#### Dataset items

↓

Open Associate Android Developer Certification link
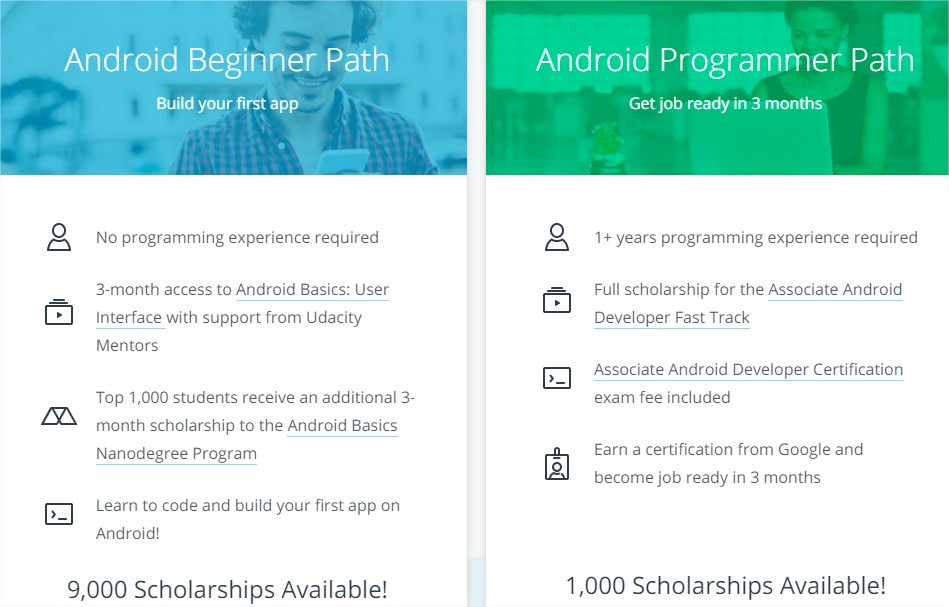This screenshot has width=949, height=607. point(749,369)

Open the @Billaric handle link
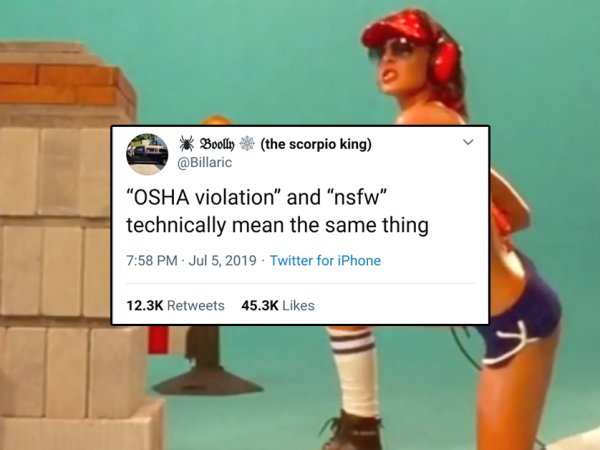click(x=205, y=163)
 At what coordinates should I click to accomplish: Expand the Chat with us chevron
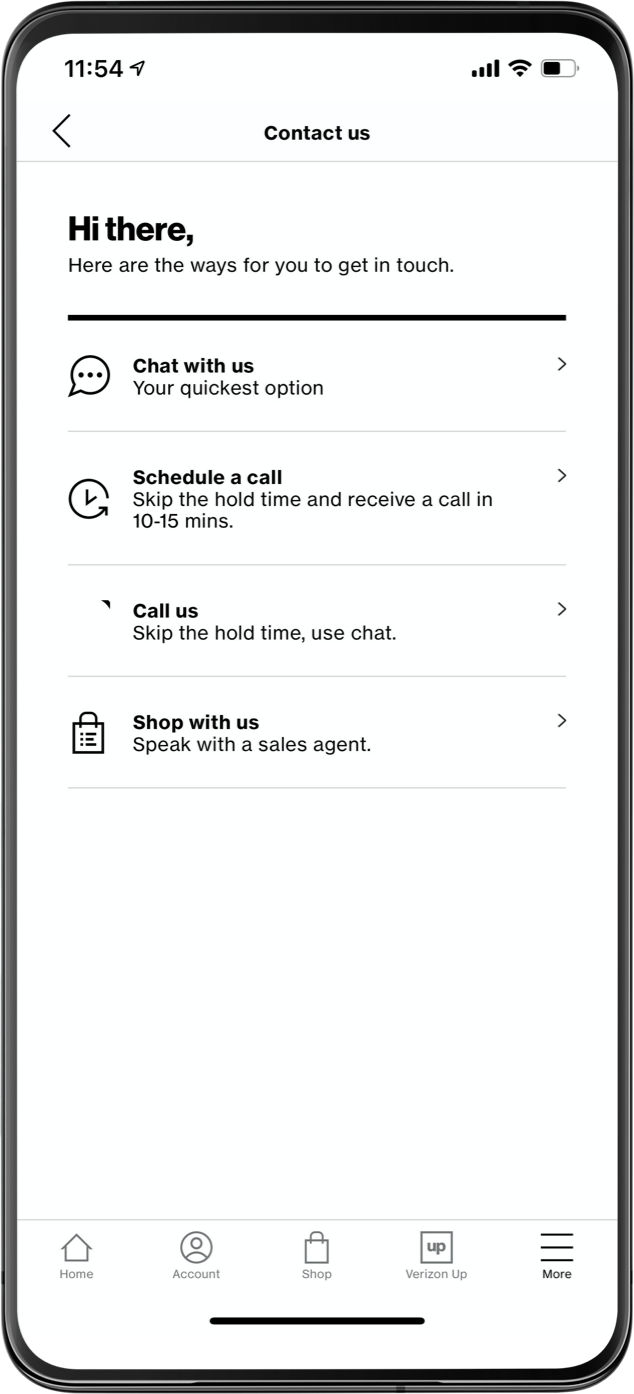561,364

↑

#### WORK TASK
In the copy, omit the pictures and reproduce every entry exactly.

#### RESULT BELOW
Open Associate Android Developer Certification link
This screenshot has width=949, height=607. point(749,369)

Open the @Billaric handle link
click(x=205, y=163)
 At what coordinates should I click to accomplish: Expand the Chat with us chevron
561,364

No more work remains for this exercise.